LONDON – Is Theresa May about to agree a Brexit deal?
There are whispers in Westminster and Brussels this evening that a deal could be on, with the main stumbling-block to an agreement – the Northern Ireland “backstop” now largely agreed by EU negotiators, according to reports.
It marks a turnaround from Monday, when Downing Street sources Business Insider spoke to were downbeat, suggesting that a deal was unlikely to be done in time for the EU’s deadline to organise a November Brexit summit.
“I wouldn’t go getting your hopes up,” one senior government source told BI after a weekend of negotiations failed to get a breakthrough.
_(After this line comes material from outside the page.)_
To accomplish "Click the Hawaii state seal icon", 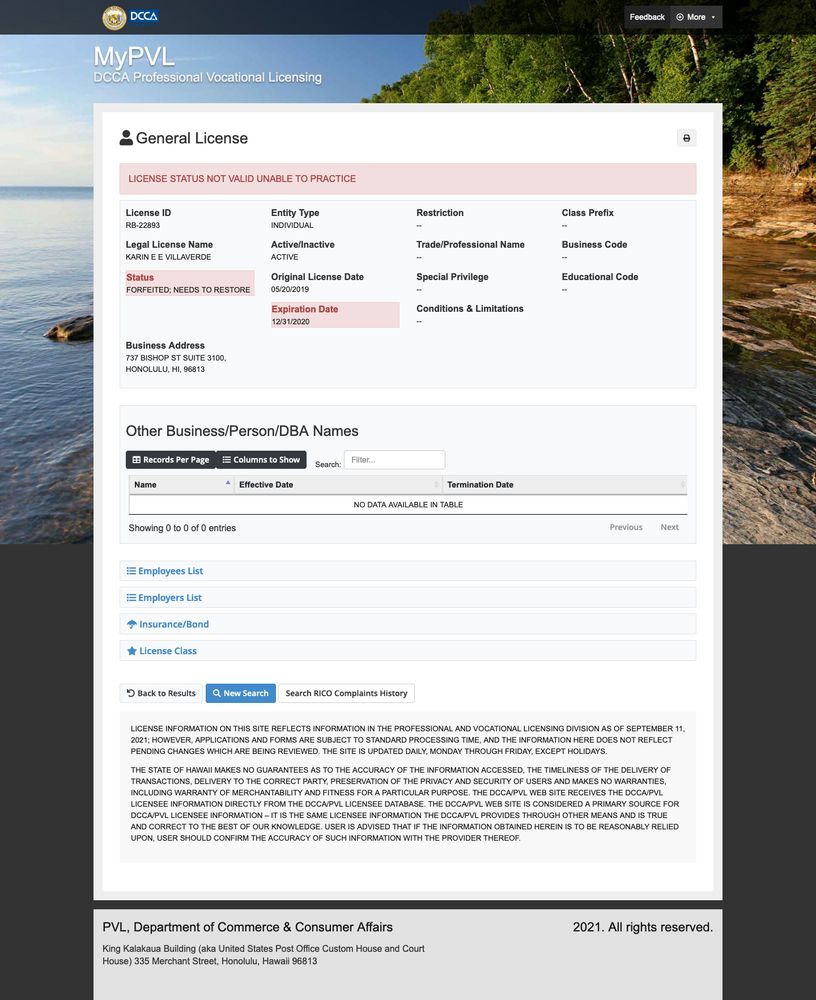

However, after two long days of negotiations on Sunday and Monday, which extended into the early hours of the morning, there is some optimism in Downing Street that a deal could be brokered within the next 24 hours.
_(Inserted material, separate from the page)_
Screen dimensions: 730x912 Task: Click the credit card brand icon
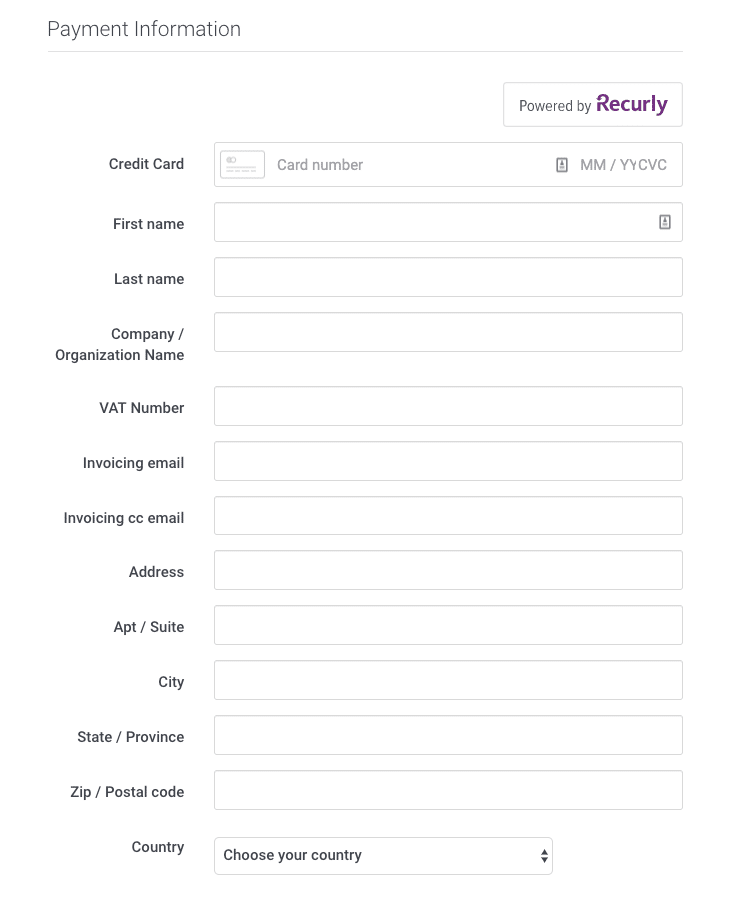(x=242, y=165)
“There won’t be a deal today but we’re pushing hard to get it over the line tomorrow,” a Whitehall source told BI.
If there is a deal then it must be done by the end of play on Wednesday in order to meet the deadline for a November Brexit summit. Downing Street believes that significant progress has been made over the past 48 hours towards meeting that deadline.
Failure to meet that deadline would mean a deal cannot be finalised until December. This would leave parliaments in Westminster and Brussels with precious little time to scrutinise it, and May’s government with no choice but to begin no-deal preparation.
A stage-managed deal?
So is this all, as the former Foreign Secretary Boris Johnson suggested this week, mere “stage management” for a deal that has actually been agreed for some time?
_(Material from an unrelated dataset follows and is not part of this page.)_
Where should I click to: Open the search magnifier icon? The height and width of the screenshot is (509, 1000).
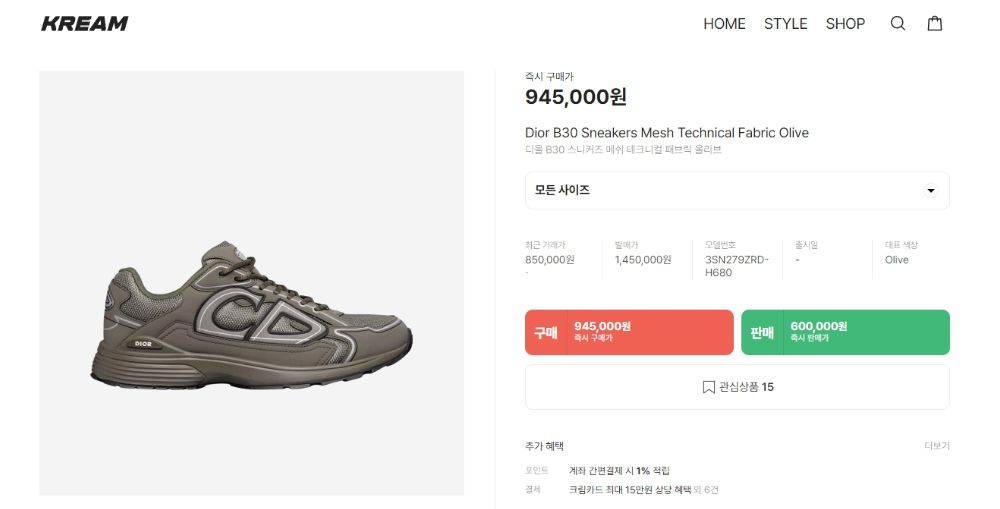(x=897, y=24)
Theresa May’s spokesman this morning strongly denied this, saying there still remained a “small number of outstanding issues” between the two sides in Brussels.
However, EU sources suggest that they have moved all they can and that it is now for May to either accept the deal on the table or not.
“It’s all down to the UK side now,” one EU commission source told BI last week. “We’ve done all we can.”
If a deal really is to be brokered this week then the suspicion has to be that the prime minister is deliberately taking it down to the wire in order to force her Cabinet into agreement.
So what happens next?
Downing Street sources insist that the Cabinet will meet again before any deal can be brokered with the EU. That means that an emergency meeting would have to be called on Wednesday, before any deal can be done.
If you see Cabinet ministers strolling into Downing Street en masse tomorrow morning then you will know a deal is on.
So will May get ministers on side?
The experience from previous such crunch points in this process is that, despite threats to the contrary, it is likely that the majority of ministers will ultimately wave the deal through, give or take a couple of potential resignations.
However, the real challenge will then become whether May can get that deal through parliament.
All the signs at the moment suggest that the prime minister simply doesn’t have the numbers. With sizeable numbers of both Conservative Leavers and Remainers, Labour Brexiteers, as well as the Democratic Unionist Party, all threatening to vote down her plans, any deal she secures from Brussels could quickly prove to be worthless once it hits the voting lobbies in the House of Commons.
And if that happens then all bets are off. Within days we could either see the end of May’s premiership, a possible general election, or even a second Brexit referendum.